No consigo hablar. En su lugar, me hago a un lado y dejo que entre a mi departamento. Debo de estar totalmente loca al permitir que un desconocido, vestido sólo con un bóxer, se meta a mi casa y de esa forma. Lo pienso y reacciono saliendo de mi letargo.

—¿Siempre entrás por las ventanas a los domicilios ajenos? —¡Mierda!…, qué pregunta estúpida acabo de hacerle, y, al ver su expresión, creo que opina lo mismo. Me mira serio.

—No…, sólo cuando algún marido celoso llega antes de lo anunciado.

—¡Ah! O sea que… —Cierro la boca antes de largar otra gansada. Bajo la vista e, instintivamente, miro hacia su entre pierna, creo que el «cornudo» llegó mucho antes de lo previsto, ya que «eso» que tiene ahí está listo para entrar en combate.

—¿Perdón? —pregunta al levantar las cejas e inclinar levemente la cabeza para buscar mi mirada.

¡Carajo!
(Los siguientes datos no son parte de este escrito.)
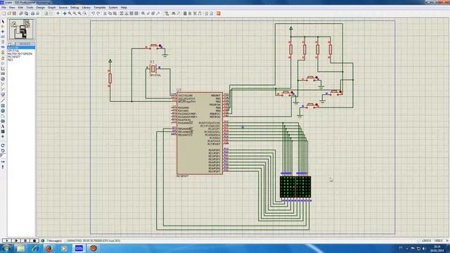Start simulation with the play button
Image resolution: width=450 pixels, height=253 pixels.
coord(7,240)
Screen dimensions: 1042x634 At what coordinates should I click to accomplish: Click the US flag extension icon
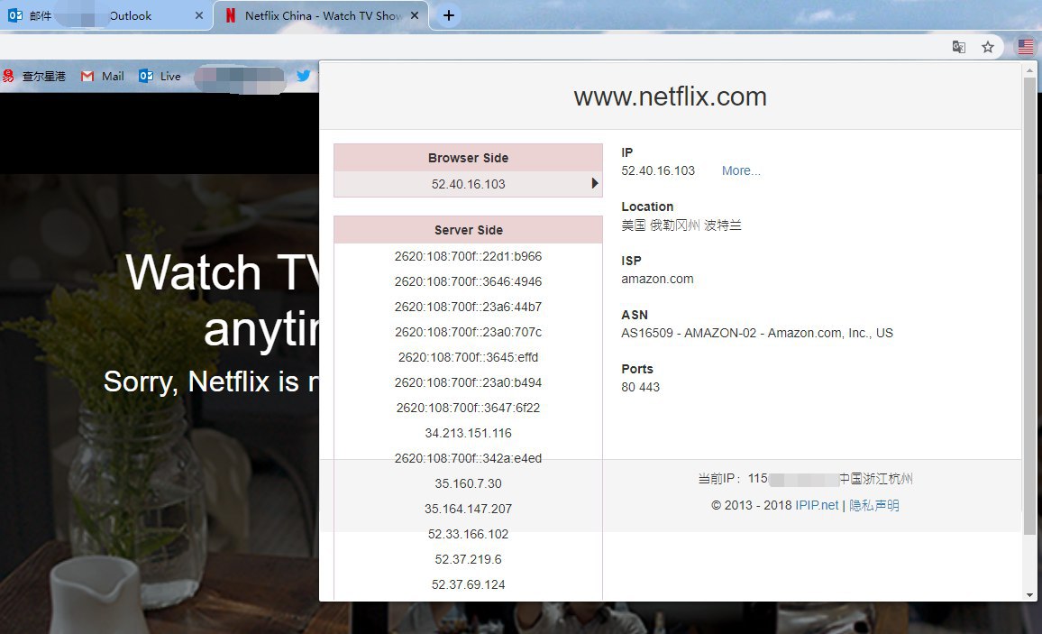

Debo de estar roja como un tomate, mi cara está hirviendo.

—Lo siento…, es que… Bueno, convengamos que esto no es normal —explico con los brazos en jarra y llena de coraje.

—¿Qué es lo que no es normal? ¿Entrar en propiedades por las ventanas… o lo que estaba mirando absorta? —me contesta el muy descarado. Y sin darme tiempo a réplica, agrega—: Porque si se refiere a lo primero, suelo hacerlo bastante seguido. Y si es por lo segundo, no crea…, es bastante normal. Me defiendo bien, digamos.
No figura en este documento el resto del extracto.